EXERCISE BRIEF:
Rewrite the entries from the beginning through the line containing "ROUSSANNE (57, 1147)", swapping "TORRONTES" for "TORRONTÉS" and keeping everything else the same. Leave out the pictures.

PROVIDED DATA:
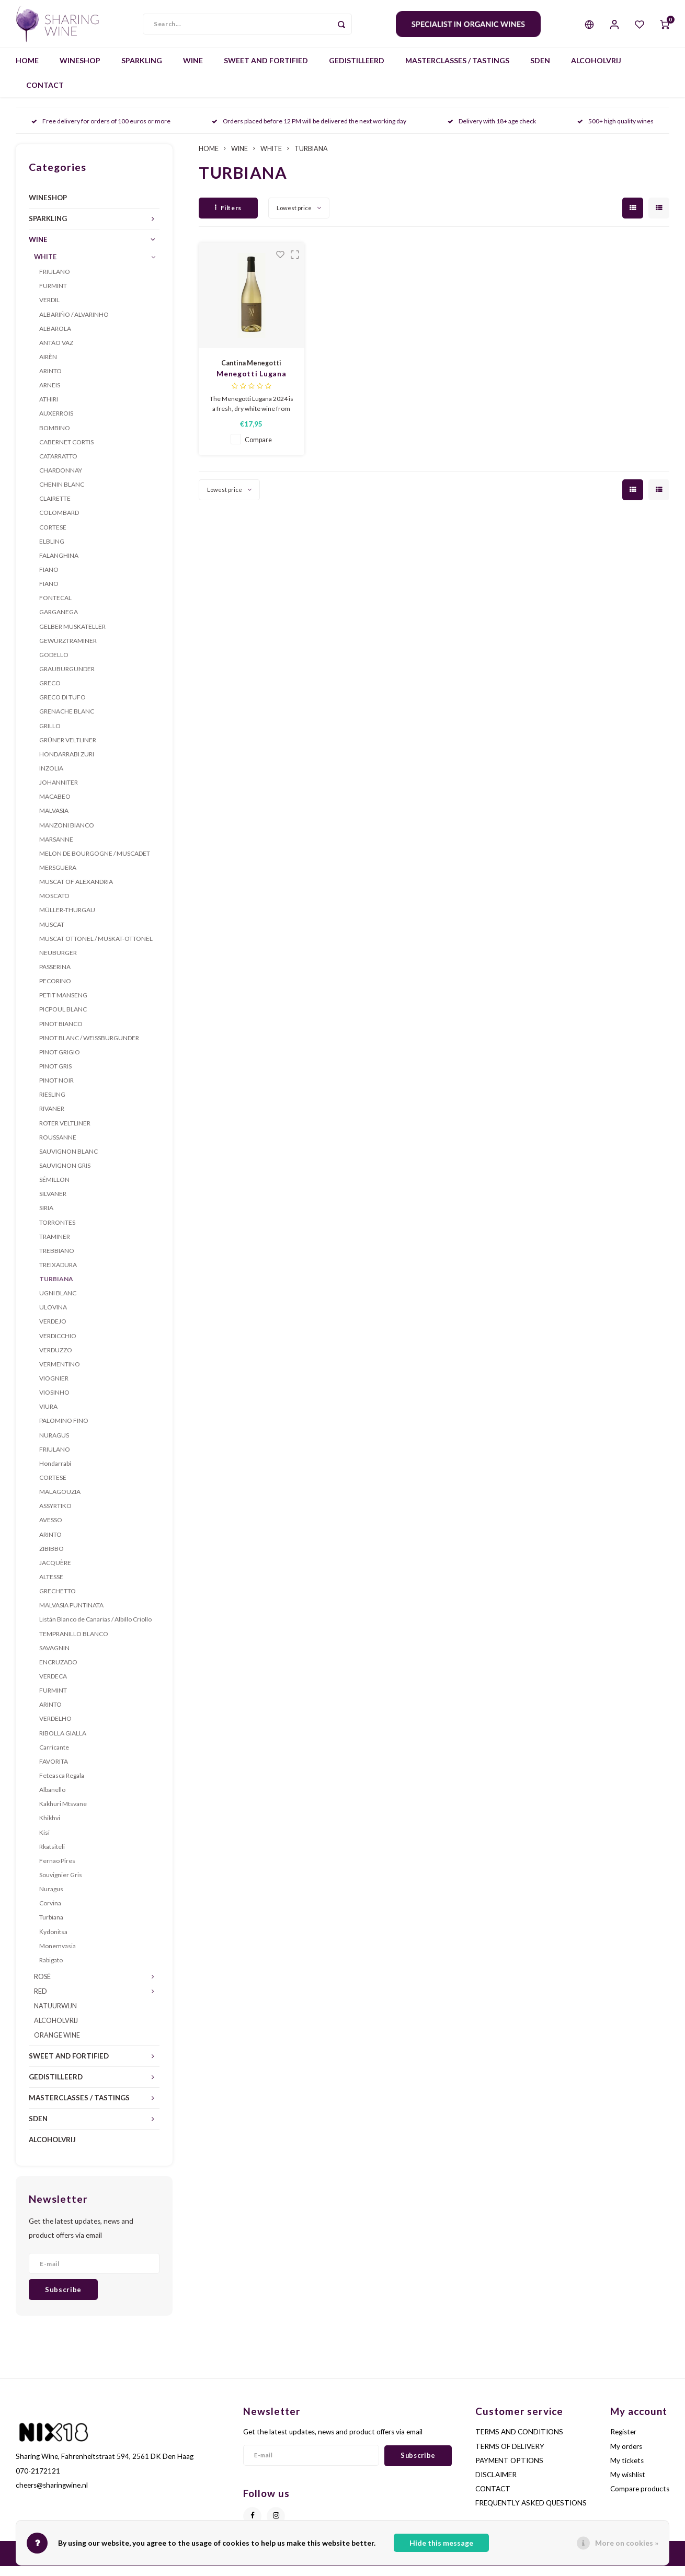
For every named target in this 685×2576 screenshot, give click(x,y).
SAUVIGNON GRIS (64, 1175)
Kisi (44, 1842)
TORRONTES (57, 1232)
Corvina (50, 1913)
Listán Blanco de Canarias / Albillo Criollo (95, 1629)
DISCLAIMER (496, 2484)
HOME (27, 70)
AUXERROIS (56, 423)
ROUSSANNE (57, 1147)
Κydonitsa (53, 1941)
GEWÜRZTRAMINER (68, 650)
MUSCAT (51, 934)
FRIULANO (54, 281)
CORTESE (52, 537)
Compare (258, 450)
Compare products (639, 2498)
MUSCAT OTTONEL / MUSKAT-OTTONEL (96, 948)
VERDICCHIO (57, 1346)
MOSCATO (54, 906)
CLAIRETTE (55, 508)
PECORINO (55, 991)
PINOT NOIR (56, 1090)
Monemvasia (57, 1956)
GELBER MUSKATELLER (72, 636)
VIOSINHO (54, 1402)
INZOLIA (51, 778)
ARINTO (50, 381)
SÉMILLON (54, 1189)
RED (40, 2001)
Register (623, 2441)
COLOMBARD (59, 522)
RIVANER (51, 1118)
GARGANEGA (58, 622)
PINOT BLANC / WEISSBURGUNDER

SOLUTION TO THIS PROBLEM:
For every named target in this 685×2576 screenshot, give click(x,y).
SAUVIGNON GRIS (64, 1175)
Kisi (44, 1842)
TORRONTÉS (57, 1232)
Corvina (50, 1913)
Listán Blanco de Canarias / Albillo Criollo (95, 1629)
DISCLAIMER (496, 2484)
HOME (27, 70)
AUXERROIS (56, 423)
ROUSSANNE (57, 1147)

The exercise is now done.